Auf dem Land

Auf dem Land. Auf dem Land. Gute Luft. Frische Wiesen. Kornfelder. Mais. Schöne Felder. Kühe. 100 Stück in einem Stall. Schweine. 1000 Stück in einem Stall. Hühner. 40.000 Stück in einem Stall. Puten. 5000 Stück in einem Stall. Gute Luft. Auf dem Land. Wann hast du zuletzt gesehen, eine Kuh gesehen, die brüllte? Wann hast du zuletzt ein Schwein gesehen, das grunzte, ein Schwein, bedeckt mit Lehm? Wann hast du zuletzt einen Hahn gehört, der krähte und sich freute? Gute Luft auf dem Land. Liegt  versonnen der Kater im Schatten unter der Linde? Summen Bienen hin und her? Die Schwalben fliegen tief, doch wo die Nester geblieben? Die Kälber liegen im Iglu, fern der Mutterkuh. Der Stier döst.

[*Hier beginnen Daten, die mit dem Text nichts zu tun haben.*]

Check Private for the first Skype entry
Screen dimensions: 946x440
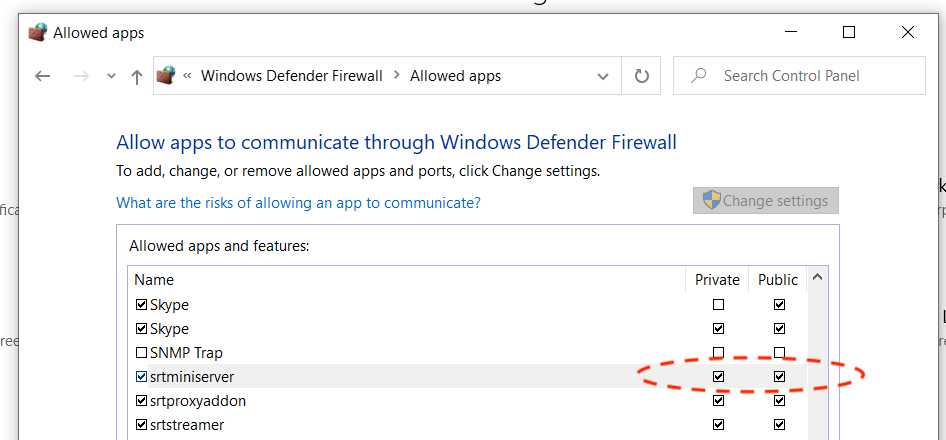pyautogui.click(x=718, y=304)
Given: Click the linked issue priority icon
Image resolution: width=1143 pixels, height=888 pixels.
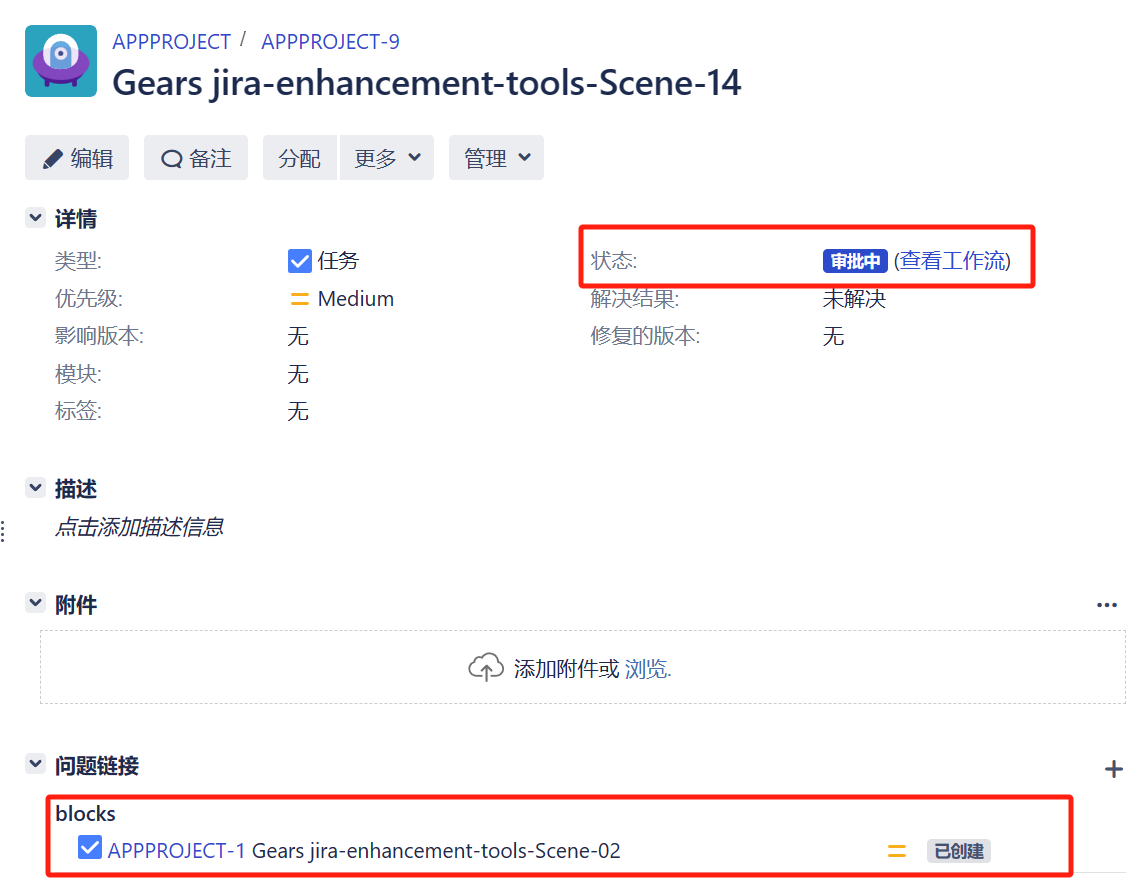Looking at the screenshot, I should click(x=897, y=851).
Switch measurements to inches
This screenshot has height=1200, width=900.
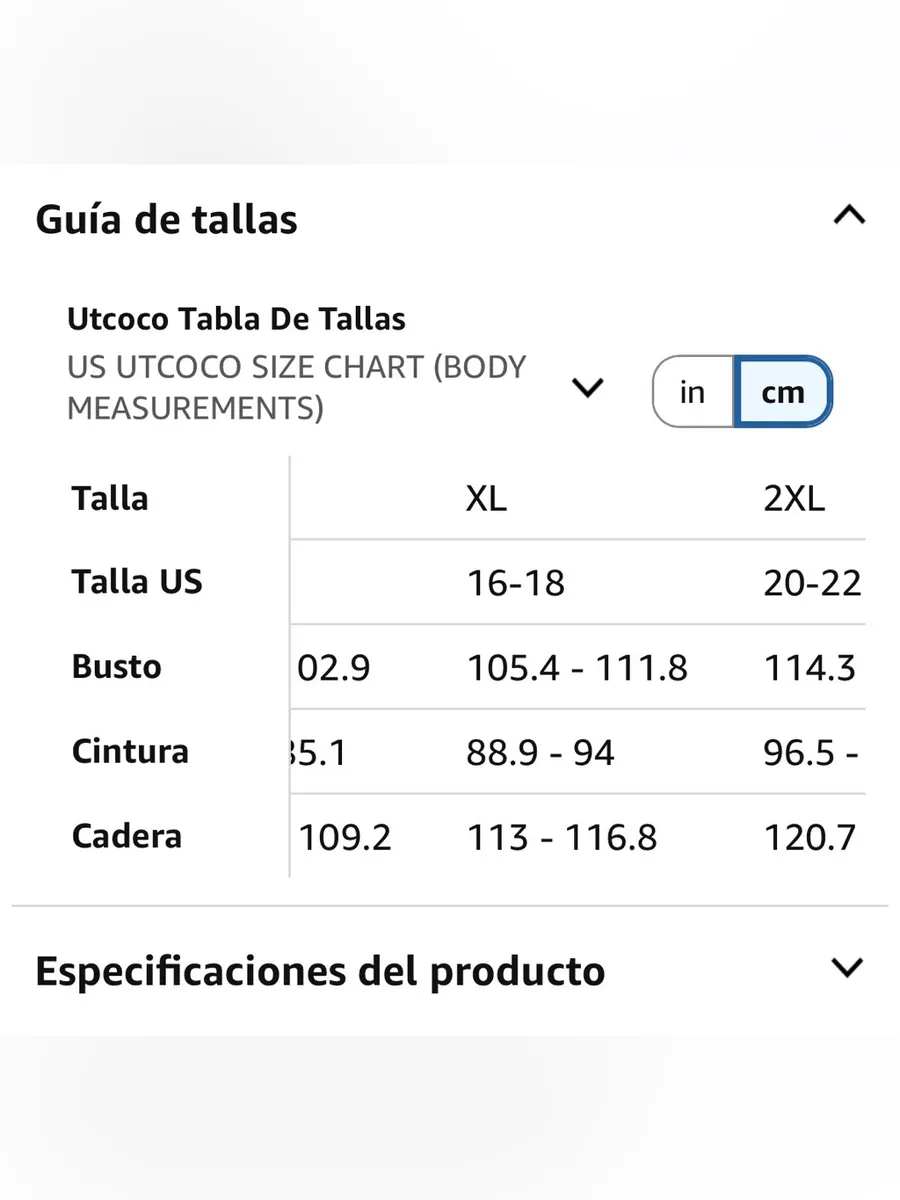692,392
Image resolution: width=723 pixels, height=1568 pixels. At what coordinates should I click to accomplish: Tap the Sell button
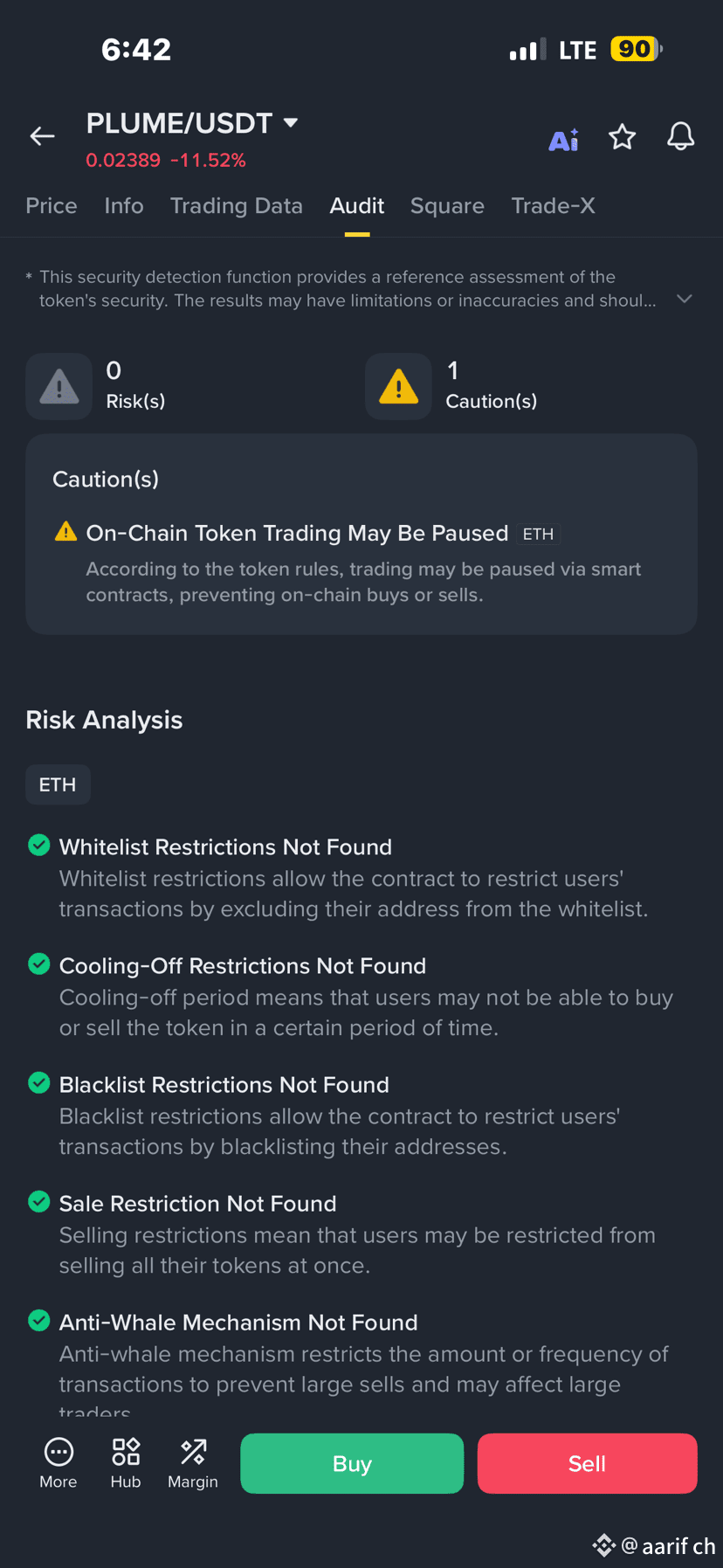(587, 1463)
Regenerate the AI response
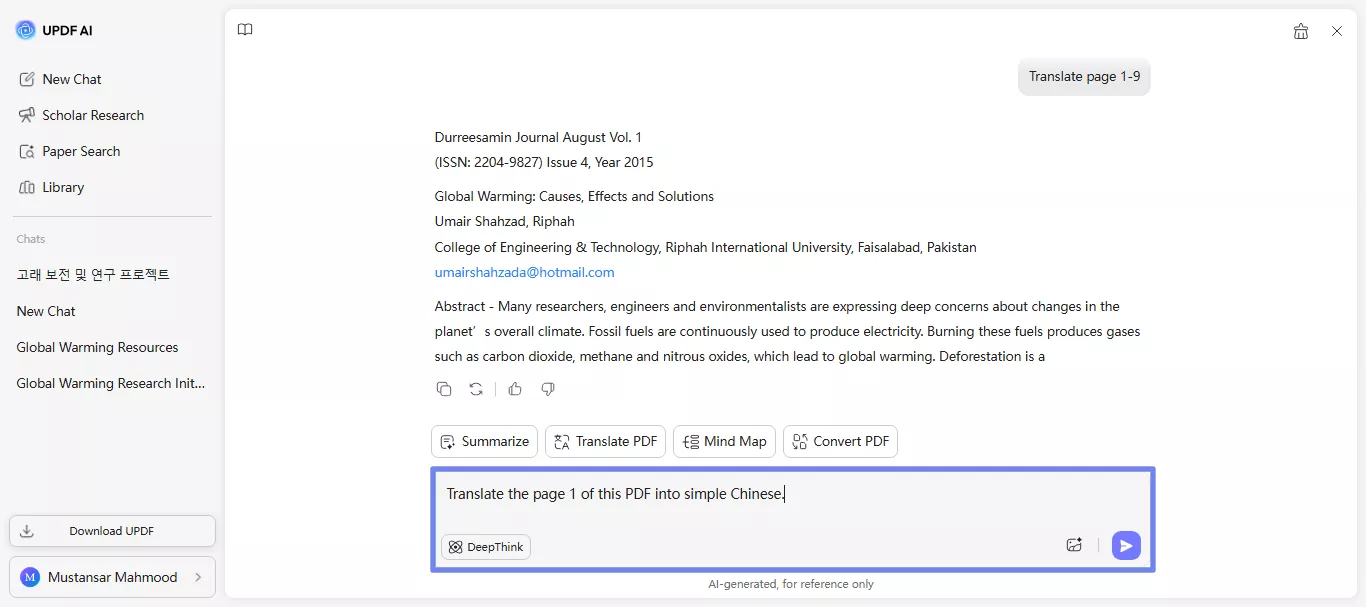Image resolution: width=1366 pixels, height=607 pixels. (476, 389)
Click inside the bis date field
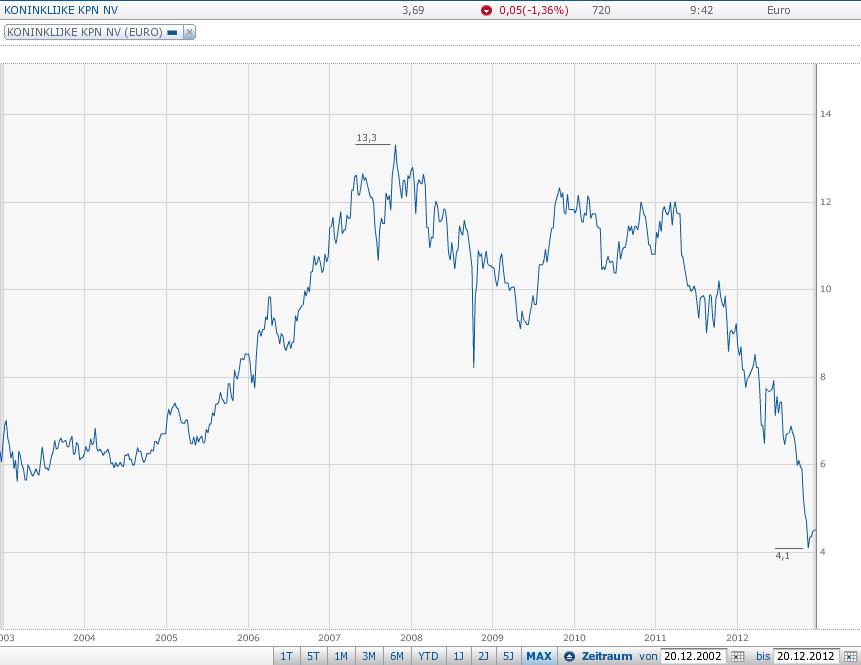Screen dimensions: 861x665 [x=806, y=656]
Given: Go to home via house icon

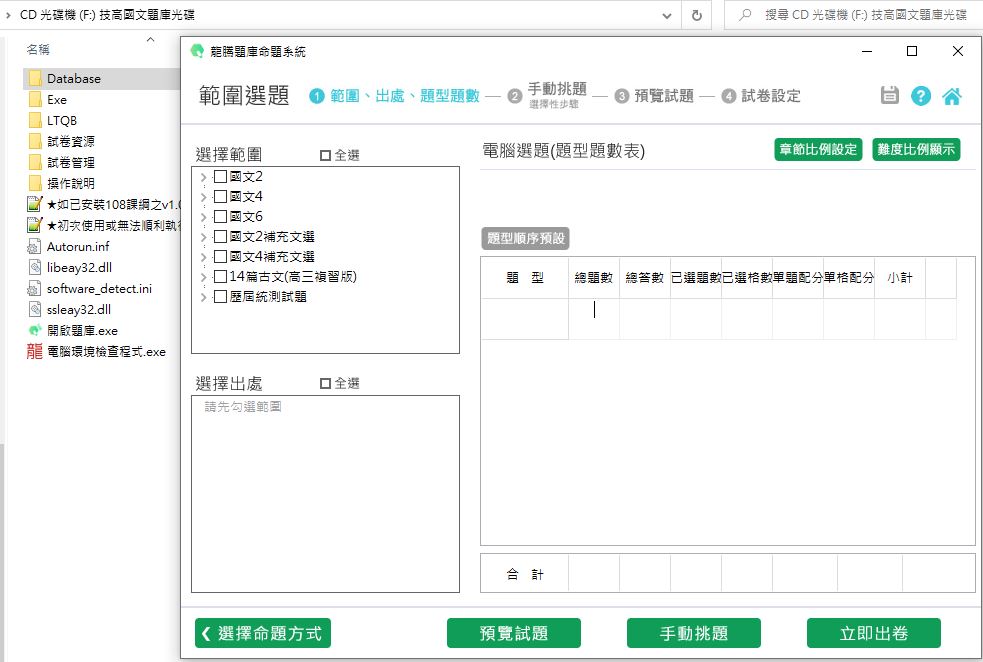Looking at the screenshot, I should (x=952, y=96).
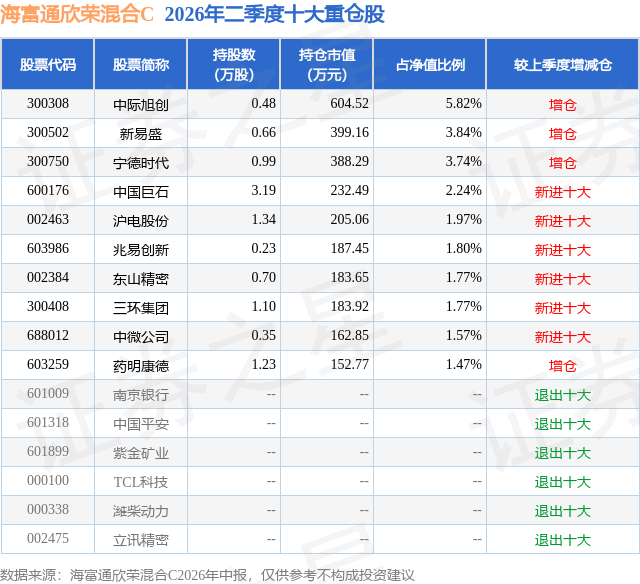This screenshot has width=640, height=584.
Task: Click the 占净值比例 column header
Action: (430, 64)
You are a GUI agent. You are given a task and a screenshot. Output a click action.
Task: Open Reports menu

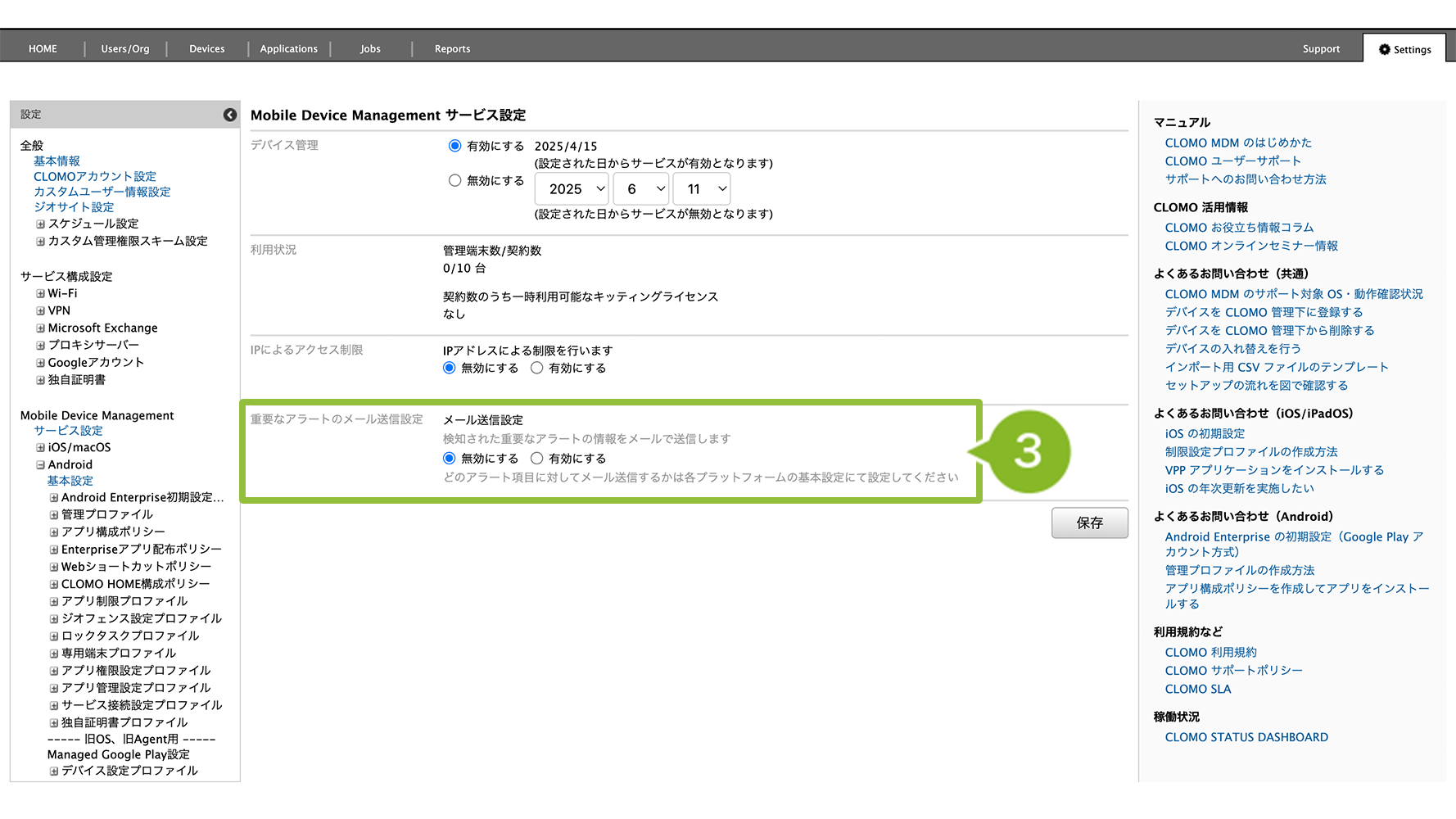pyautogui.click(x=452, y=49)
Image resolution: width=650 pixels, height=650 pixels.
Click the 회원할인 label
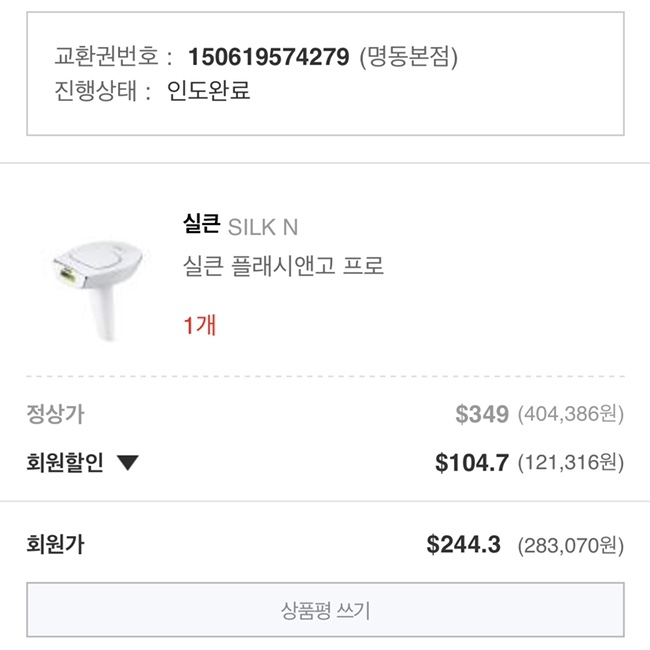[x=65, y=462]
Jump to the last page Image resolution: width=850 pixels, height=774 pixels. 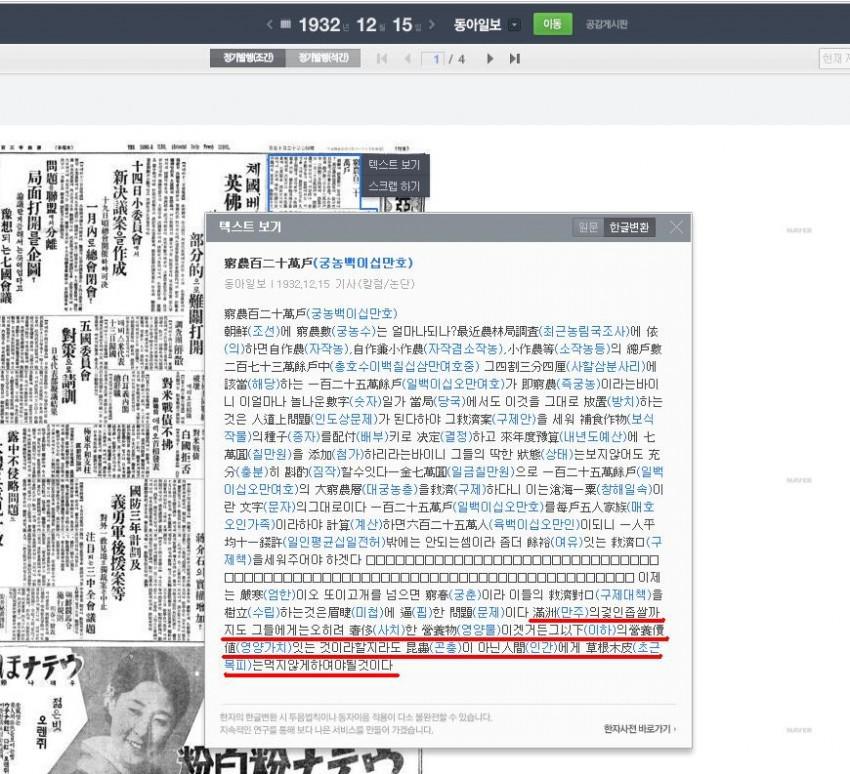[x=514, y=59]
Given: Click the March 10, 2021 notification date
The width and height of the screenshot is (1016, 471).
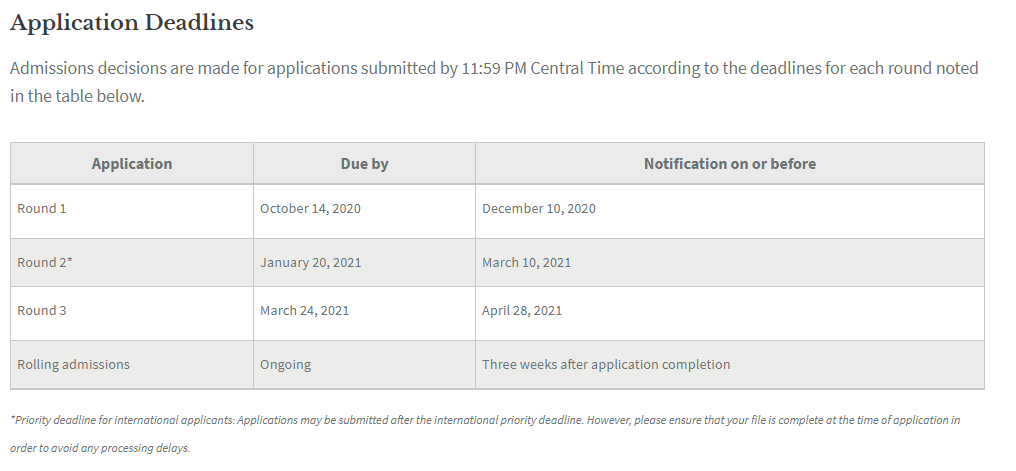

14 thoughts on “Auf dem Land”

  1. Ja, das ist schon ein Elend mit der Massentierhaltung. Ich boykottiere, so gut ich kann, möglichts viel, was damt zu tun hat. Und freue mich, dass bei mir ein paar Kilometer weiter 2 Emus leben – ohne „Besitzer“. Sie sind meiner Info nach auf dem Weg zum Schlachthof entwischt und leben seit Jahren in freier Wildbahn.